Каждая из этих мер в отдельности может показаться разумной с точки зрения обеспечения безопасности, но все вместе они граничили с жестокостью, и Мария пожаловалась Елизавете. Ее ответ не принес никакого облегчения. Мария в прошлом говорила, что готова принять все, что бы Елизавета ей ни уготовила, поэтому теперь она должна принять сэра Эмиаса Паулета в качестве бесспорного представителя королевы: «Вам не стоит сомневаться в том, что человек, чтящий Бога, любящий свою государыню и благородный не только по рождению, но и по натуре, никогда не совершит ничего недостойного».
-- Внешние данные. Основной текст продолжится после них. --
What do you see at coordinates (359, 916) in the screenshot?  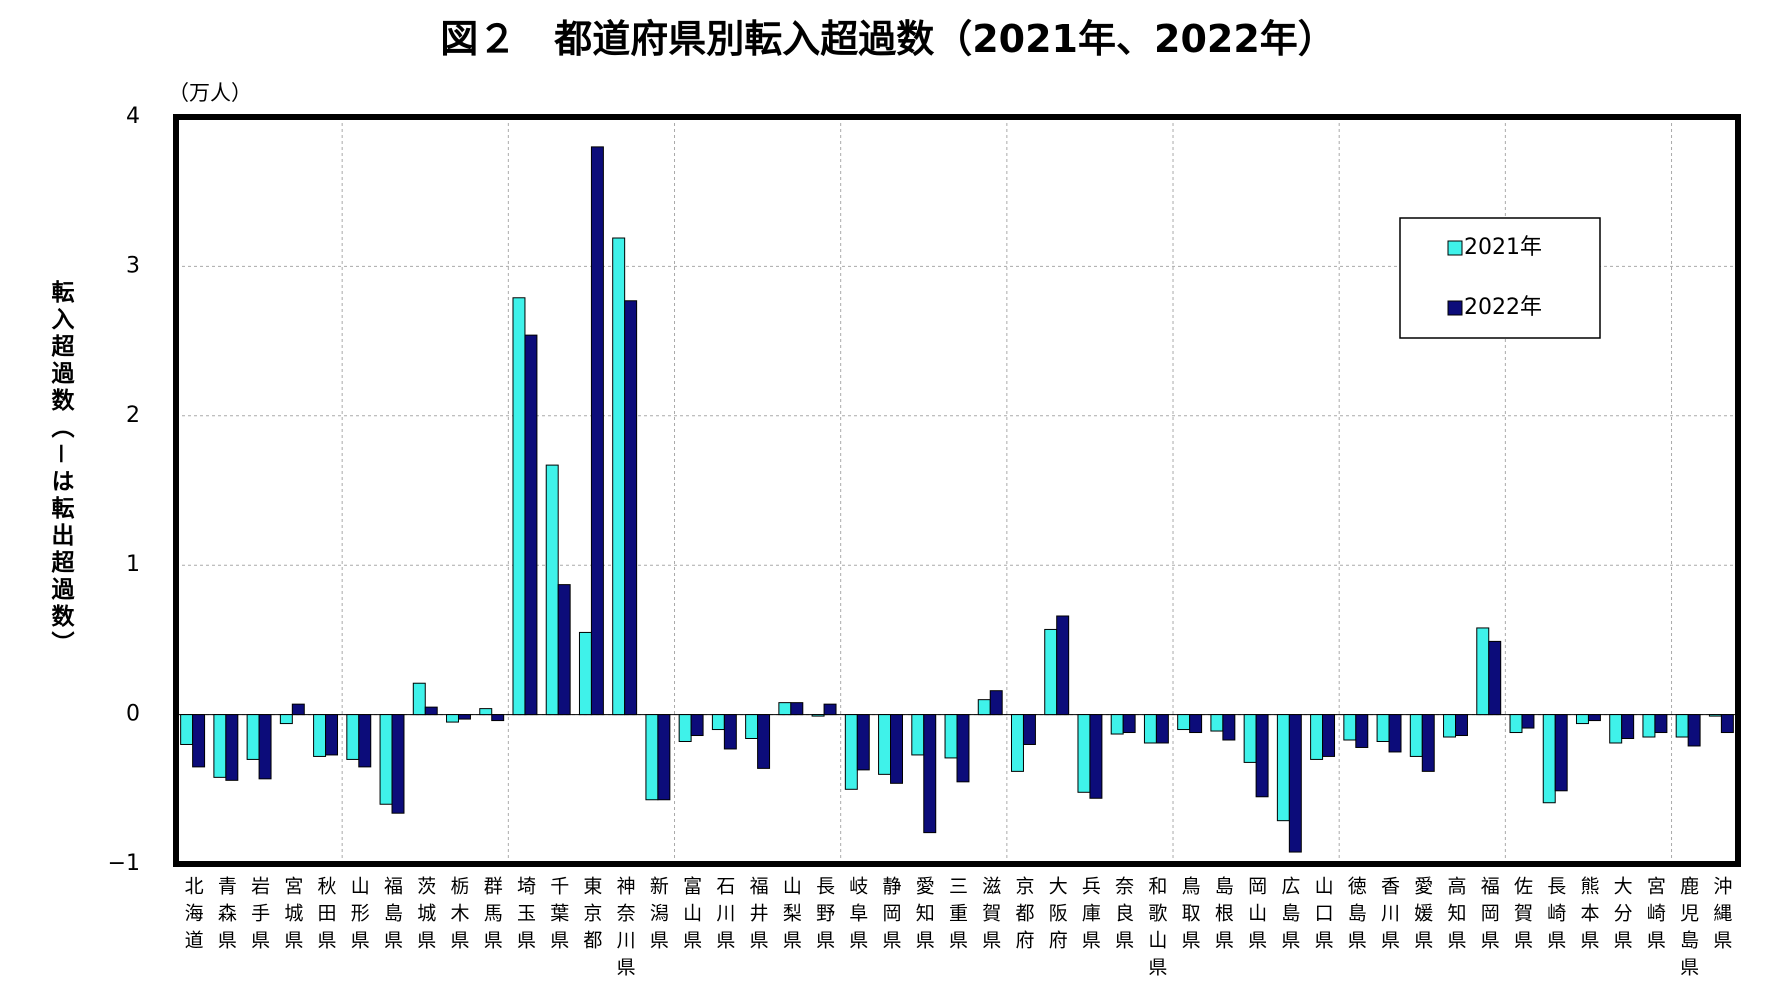 I see `x-tick-label: 山形県` at bounding box center [359, 916].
Начав в таком духе, Паулет и дальше намеревался придерживаться данной политики. Один из первых его поступков глубоко ранил Марию. Он убрал помост и парчовый балдахин с гербом Марии, располагавшийся над ее креслом. То были осязаемые символы ее королевского происхождения, пребывавшие с ней уже сорок лет. Мария была воспитана в ощущении, что все то, что она собой представляла, отражалось в висящем над ее головой гербе, по поводу которого разыгрывались самые жестокие конфликты с Елизаветой. Сэр Эмиас считал, что в Англии только одна королева и поэтому в пределах ее королевства могут висеть только ее гербы. В его глазах Мария была просто Марией Стюарт, убийцей, прелюбодейкой, а возможно, и заговорщицей, замышляющей убийство государыни, и его пленницей. После этого Мария настояла на том, чтобы есть одной и в течение шести недель придерживалась такой строгой диеты, что Паулет в конце концов уступил и согласился, что, когда она в следующий раз станет обедать в присутствии других, балдахин с гербом вернут на место.
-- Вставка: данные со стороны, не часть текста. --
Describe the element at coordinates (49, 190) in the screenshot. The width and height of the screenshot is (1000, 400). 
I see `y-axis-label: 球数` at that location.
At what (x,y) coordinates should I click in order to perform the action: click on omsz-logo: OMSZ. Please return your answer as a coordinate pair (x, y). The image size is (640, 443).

10 июля 1585 года Мария написала французскому послу Мовиссьеру, жалуясь на отсутствие вестей от Елизаветы и о своем ужасе перед перспективой провести зиму в Татбери. В потолке образовались дыры, сквозь которые проникал продувавший ее спальню ветер, и доктор отчаялся сохранить ей здоровье в таких условиях. Даже летом приходилось разводить очаги, и сотня крестьян в деревне под стенами замка жила лучше, чем она, — даже их уборные превосходили ее покои. За все время ее пребывания в Англии Марию никогда еще не размещали в таких плохих условиях. Якову давали «дурные и опасные» советы, изображая ее «неблагодарной, непокорной и неверной». Мария надеялась, что Мовиссьер сможет убедить Екатерину и Генриха обратиться к Елизавете. Через два месяца, в сентябре, она повторила просьбу, добавив, что — удивительное дело — на одном из ее окон обнаружили повешенное тело священника, изуродованное пытками, а еще одно тело через несколько дней нашли в колодце. В своих регулярных донесениях Уолсингему Паулет не упоминает ни один из этих эпизодов.